◆ **Tarefa proposta 1**
No trecho sobre o armazenamento de dados no Brasil, quem divulgou os documentos que mostraram a espionagem da NSA?

◆ **Trecho do texto**
^^^^

O plano da presidente Dilma Rousseff de obrigar as empresas de Internet a
armazenar dados de usuários dentro do país não terminará com as preocupações
sobre segurança virtual no Brasil, e pode aumentar os custos e prejudicar
futuros investimentos em um importante mercado emergente para empresas como
Google, Facebook e Twitter, disseram analistas e executivos da indústria.
"Pode acabar tendo o efeito oposto do que se pretendia, e afugentar empresas que
querem fazer negócios no Brasil", disse Ronaldo Lemos, professor na Universidade
do Estado do Rio de Janeiro (UERJ), que ajudou a formular a legislação de
Internet no Brasil.
Dilma ficou indignada depois que documentos divulgados pelo ex-analista de
inteligência norte-americano Edward Snowden mostraram que a Agência de Segurança
Nacional dos EUA (NSA) espionou cidadãos brasileiros, a Petrobras e até mesmo as
comunicações da própria presidente.
Em resposta, Dilma passou a priorizar um projeto de lei que exige que grandes
empresas de Internet armazenem localmente dados reunidos nos servidores dentro
do Brasil. De outra forma, elas não poderão fazer negócios em um dos mercados de
tecnologia e mídia social que cresce mais rápido no mundo.

^^^^

◆ **Tarefa proposta 2**
Reproduza palavra por palavra o trecho da listagem que vai da linha que contém "Open 模板消息 sidebar item" até a linha que contém "point(691,97)", com as duas incluídas.

^^^^

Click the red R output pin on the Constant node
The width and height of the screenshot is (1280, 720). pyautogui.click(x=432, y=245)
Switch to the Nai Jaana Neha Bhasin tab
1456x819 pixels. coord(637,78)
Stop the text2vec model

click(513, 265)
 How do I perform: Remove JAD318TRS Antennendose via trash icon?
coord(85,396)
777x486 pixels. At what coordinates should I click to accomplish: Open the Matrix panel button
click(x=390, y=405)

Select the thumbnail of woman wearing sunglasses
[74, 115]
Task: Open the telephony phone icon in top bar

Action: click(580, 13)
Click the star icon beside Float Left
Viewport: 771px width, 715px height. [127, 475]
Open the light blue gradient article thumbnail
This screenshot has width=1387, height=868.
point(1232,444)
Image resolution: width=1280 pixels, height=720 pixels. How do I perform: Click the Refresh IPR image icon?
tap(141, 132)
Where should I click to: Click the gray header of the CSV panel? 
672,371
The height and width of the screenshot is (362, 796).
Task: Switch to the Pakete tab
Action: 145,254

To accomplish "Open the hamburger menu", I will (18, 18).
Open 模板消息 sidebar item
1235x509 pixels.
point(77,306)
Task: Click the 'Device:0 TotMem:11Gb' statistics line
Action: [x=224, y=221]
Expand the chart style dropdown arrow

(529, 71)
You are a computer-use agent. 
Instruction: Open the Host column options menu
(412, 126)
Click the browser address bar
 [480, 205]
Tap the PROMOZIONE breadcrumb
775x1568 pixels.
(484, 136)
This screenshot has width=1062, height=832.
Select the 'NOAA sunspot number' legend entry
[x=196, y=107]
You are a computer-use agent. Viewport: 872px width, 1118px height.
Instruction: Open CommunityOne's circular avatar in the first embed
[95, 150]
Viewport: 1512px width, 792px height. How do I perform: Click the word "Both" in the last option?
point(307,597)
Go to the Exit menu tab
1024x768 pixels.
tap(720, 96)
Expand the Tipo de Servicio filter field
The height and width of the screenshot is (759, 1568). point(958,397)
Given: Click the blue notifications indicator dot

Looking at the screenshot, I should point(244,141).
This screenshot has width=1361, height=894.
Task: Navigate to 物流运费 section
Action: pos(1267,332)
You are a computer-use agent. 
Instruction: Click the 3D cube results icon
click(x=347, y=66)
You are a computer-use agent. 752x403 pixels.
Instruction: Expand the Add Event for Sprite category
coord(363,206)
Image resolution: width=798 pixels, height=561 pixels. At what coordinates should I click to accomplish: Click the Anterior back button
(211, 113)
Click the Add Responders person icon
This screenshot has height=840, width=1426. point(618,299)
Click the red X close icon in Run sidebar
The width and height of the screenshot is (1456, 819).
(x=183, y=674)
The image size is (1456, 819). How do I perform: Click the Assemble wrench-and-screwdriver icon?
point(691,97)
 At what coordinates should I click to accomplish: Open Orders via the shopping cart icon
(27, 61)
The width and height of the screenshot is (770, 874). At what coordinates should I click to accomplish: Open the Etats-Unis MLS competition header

^^^^

◆ **Resposta completa 1**
O ex-analista de inteligência norte-americano Edward Snowden.

◆ **Resposta completa 2**
Open 模板消息 sidebar item
1235x509 pixels.
point(77,306)
Task: Click the 'Device:0 TotMem:11Gb' statistics line
Action: [x=224, y=221]
Expand the chart style dropdown arrow

(529, 71)
You are a computer-use agent. 
Instruction: Open the Host column options menu
(412, 126)
Click the browser address bar
 [480, 205]
Tap the PROMOZIONE breadcrumb
775x1568 pixels.
(484, 136)
This screenshot has width=1062, height=832.
Select the 'NOAA sunspot number' legend entry
[x=196, y=107]
You are a computer-use agent. Viewport: 872px width, 1118px height.
Instruction: Open CommunityOne's circular avatar in the first embed
[95, 150]
Viewport: 1512px width, 792px height. How do I perform: Click the word "Both" in the last option?
point(307,597)
Go to the Exit menu tab
1024x768 pixels.
tap(720, 96)
Expand the Tipo de Servicio filter field
The height and width of the screenshot is (759, 1568). point(958,397)
Given: Click the blue notifications indicator dot

Looking at the screenshot, I should point(244,141).
This screenshot has width=1361, height=894.
Task: Navigate to 物流运费 section
Action: pos(1267,332)
You are a computer-use agent. 
Instruction: Click the 3D cube results icon
click(x=347, y=66)
You are a computer-use agent. 752x403 pixels.
Instruction: Expand the Add Event for Sprite category
coord(363,206)
Image resolution: width=798 pixels, height=561 pixels. At what coordinates should I click to accomplish: Click the Anterior back button
(211, 113)
Click the Add Responders person icon
This screenshot has height=840, width=1426. point(618,299)
Click the red X close icon in Run sidebar
The width and height of the screenshot is (1456, 819).
(x=183, y=674)
The image size is (1456, 819). How do I perform: Click the Assemble wrench-and-screwdriver icon?
point(691,97)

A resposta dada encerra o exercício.